Who it will be is anyone’s guess. Donald Glover’s FX show Atlanta is a pretty good pick; the surreal, genre-bending series is nominated in the acting, directing, and writing categories—usually a good sign for a show’s best series prospects. But so is HBO’s Barry, the magnificent hitman dramedy starring Bill Hader as an emotionally numb assassin who starts taking acting classes. And don’t count out The Marvelous Mrs. Maisel, the Amazon comedy about a housewife-turned-standup comedian in 1950s New York that won the Golden Globe for best comedy series earlier this year. If Maisel wins the Emmy this year, it could be the start of another dominant multi-year run in the category.
The hosts of this year’s show are Saturday Night Live performers and head writers Michael Che and Colin Jost, best known as the anchors of the “Weekend Update” satirical news segment. NBC is broadcasting the awards, so it makes sense that it would want to highlight one of its biggest shows, but it’s befuddling then why the network would not select performers who are actually funny and charismatic, like SNL’s Kate McKinnon, for instance. (Maybe she didn’t want to do it?) But what’s done is done: Che and Jost are the hosts.
What kind of tone the pair take, and just how “political” their jokes are, will be something to watch. In an interview with Variety, Che and Jost said that they’re not afraid to be political if the moment warrants it. Weekend Update has long made fun of politicians of all stripes, including and especially US president Donald Trump, but the jokes are sometimes less than acerbic. As quasi talk show hosts, Che and Jost have not taken aim at the Trump administration in the same way that their NBC colleague Seth Meyers, or CBS host Stephen Colbert, have.
The night will be very SNL-themed: longtime Saturday Night Live producer Lorne Michaels will produce the Emmys show for the first time in 30 years. Che and Jost will reportedly be joined in skits by some of their fellow SNL cast members, according to Variety. And a team of comedians, including John Mulaney and Andy Samberg, have apparently helped the duo brainstorm ideas for Monday night’s telecast.
One topic Che and Jost are almost certainly going to explore is the ongoing #MeToo movement, which has hit the entertainment industry especially hard.

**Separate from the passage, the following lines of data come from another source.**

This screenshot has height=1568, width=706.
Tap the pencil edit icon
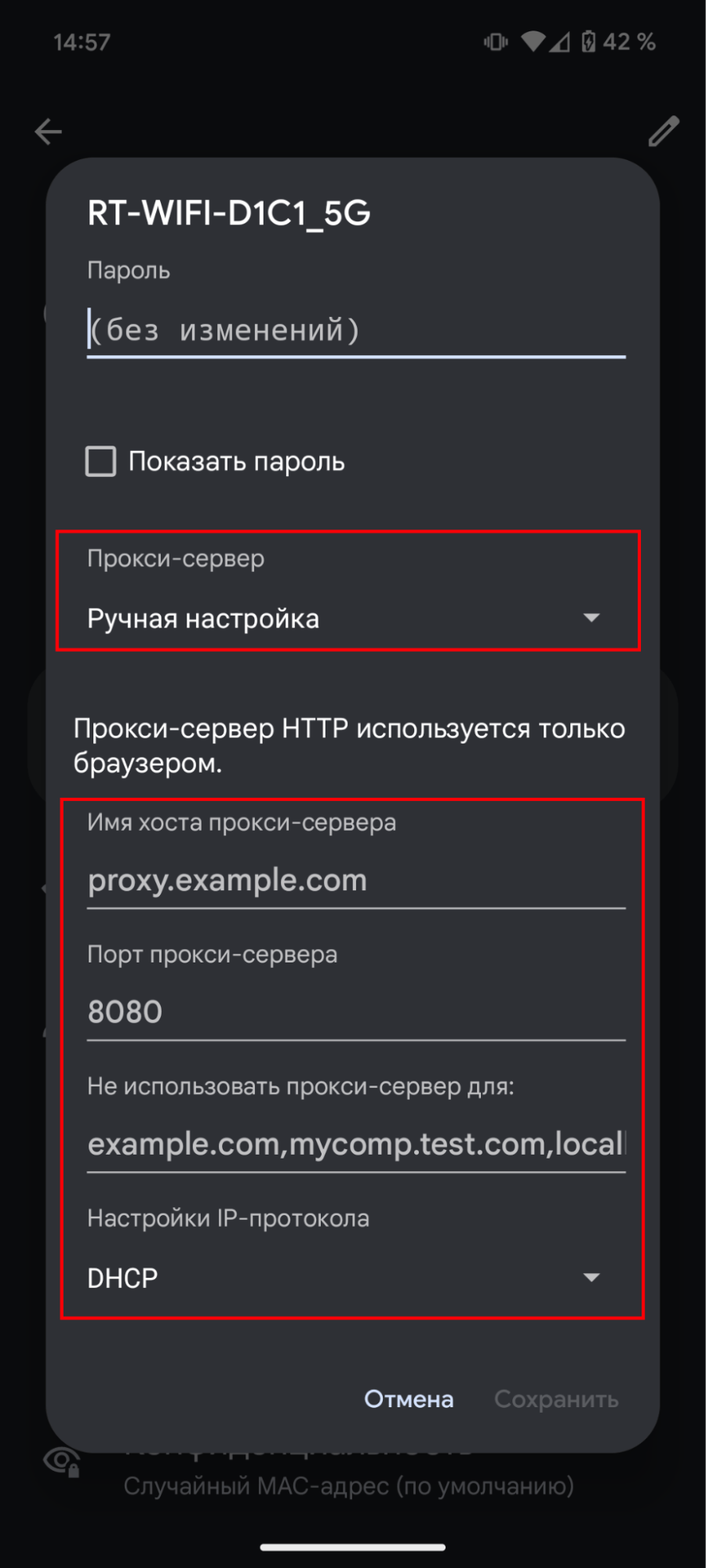(663, 132)
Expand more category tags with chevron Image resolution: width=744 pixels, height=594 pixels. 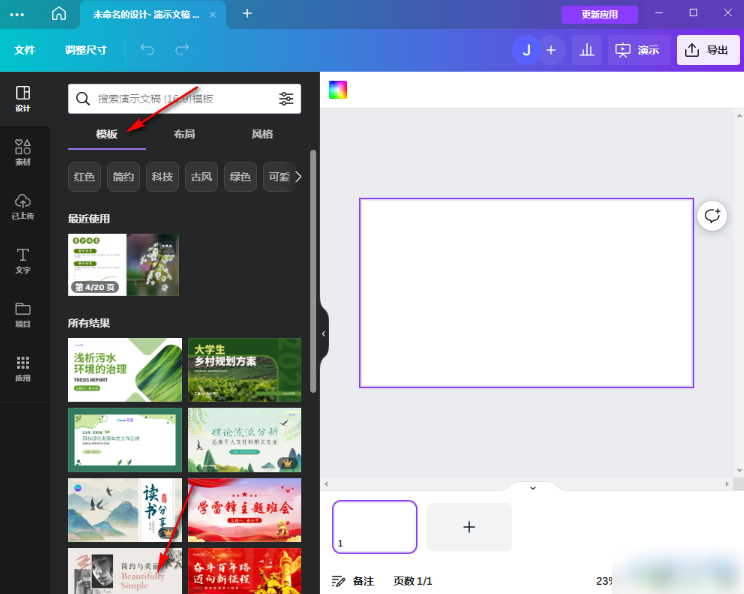coord(297,177)
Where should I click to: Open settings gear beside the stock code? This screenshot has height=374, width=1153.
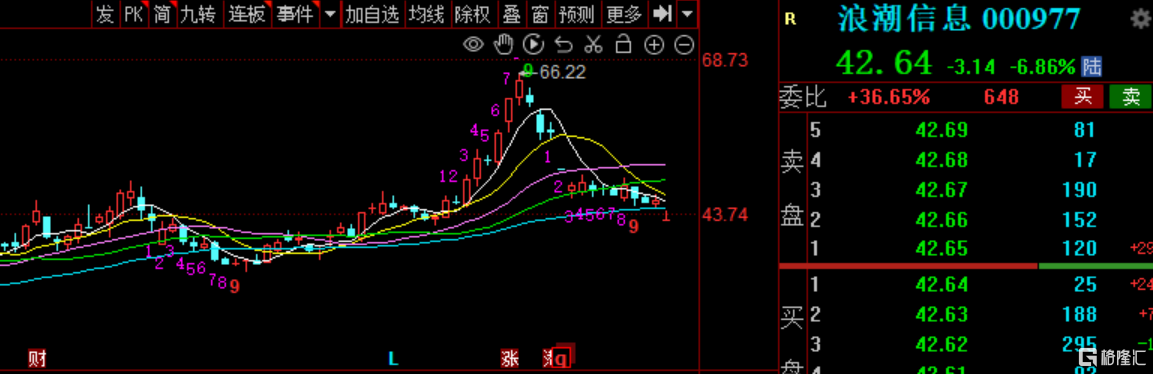click(1139, 20)
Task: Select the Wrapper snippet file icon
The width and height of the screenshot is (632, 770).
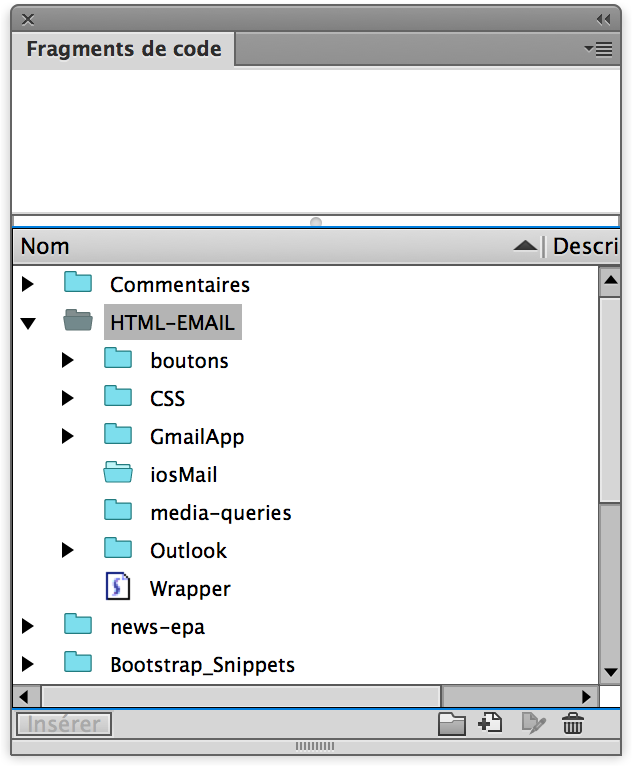Action: point(118,588)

Les Moonves, chairman and CEO of CBS, was ousted from his role as one of the most powerful men in television—if not the most powerful—when he was forced to resign on Sept. 9 in the cascading fallout from a New Yorker investigation into an alleged a history of sexual misconduct by the CBS executive.

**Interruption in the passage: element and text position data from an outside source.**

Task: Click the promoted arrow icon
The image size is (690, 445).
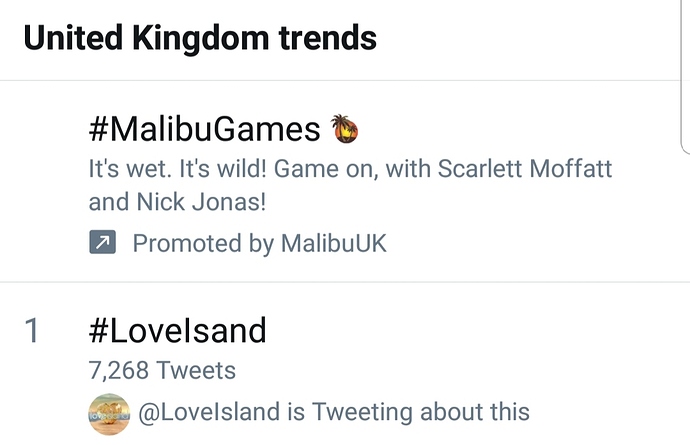Action: point(103,242)
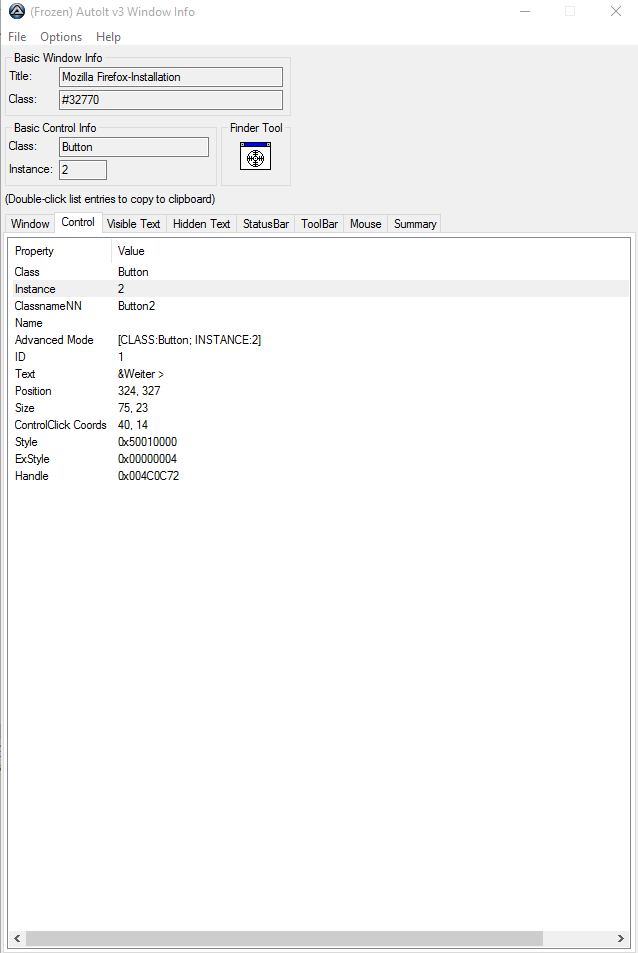Click the AutoIt app icon in title bar
This screenshot has width=638, height=953.
[14, 12]
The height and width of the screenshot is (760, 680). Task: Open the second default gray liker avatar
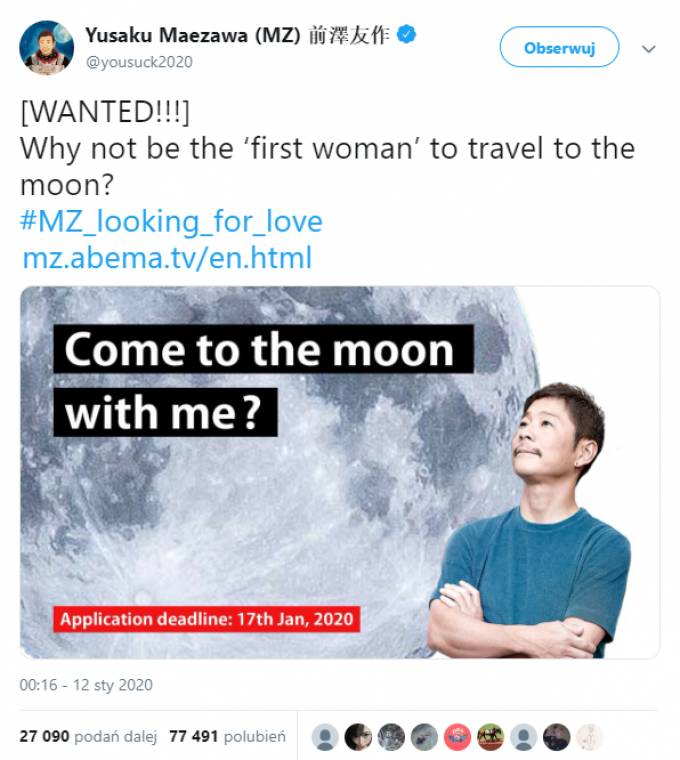coord(523,737)
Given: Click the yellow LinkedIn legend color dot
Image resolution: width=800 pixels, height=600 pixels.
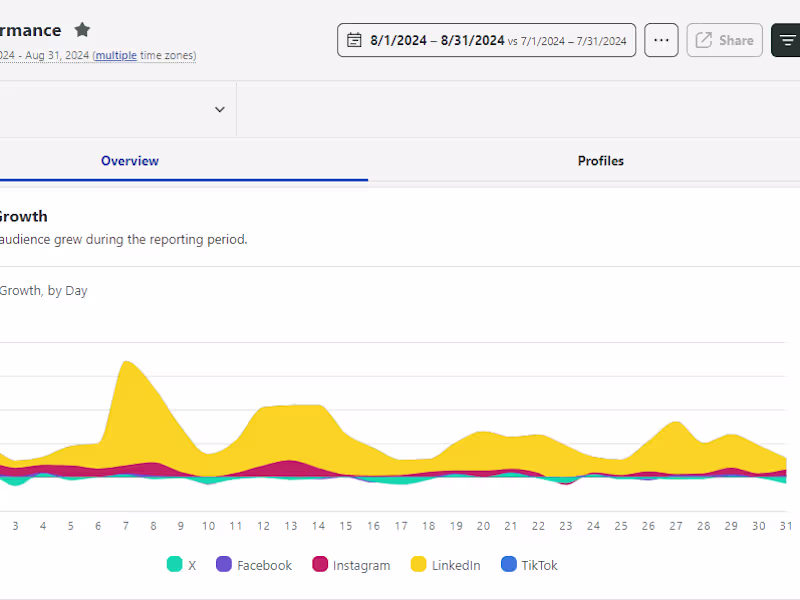Looking at the screenshot, I should [418, 565].
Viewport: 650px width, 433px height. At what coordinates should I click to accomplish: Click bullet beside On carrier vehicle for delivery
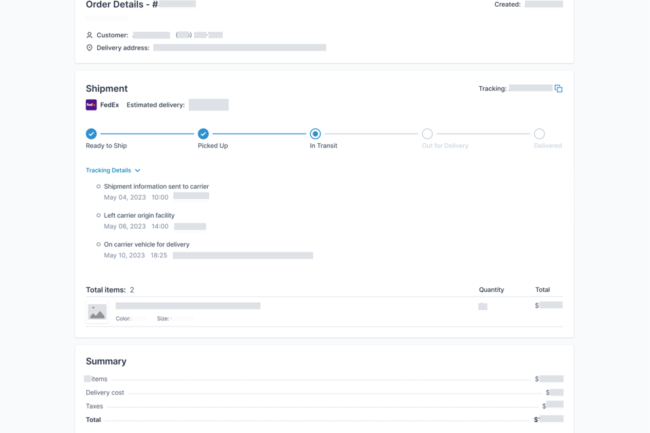[x=98, y=244]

The most-watched broadcast network in the United States, CBS was nominated for 34 Emmys this year, fifth of all networks, behind Netflix, HBO, NBC, and FX. CBS really lucked out by not being the network to air the Emmys this year (the four major US broadcasters—CBS, NBC, Fox, and ABC—rotate airing the ceremony, and CBS aired it last year), but it will still surely be the topic of several awkward moments as the TV industry is forced to reckon with the ignominious downfall of one of its most influential people.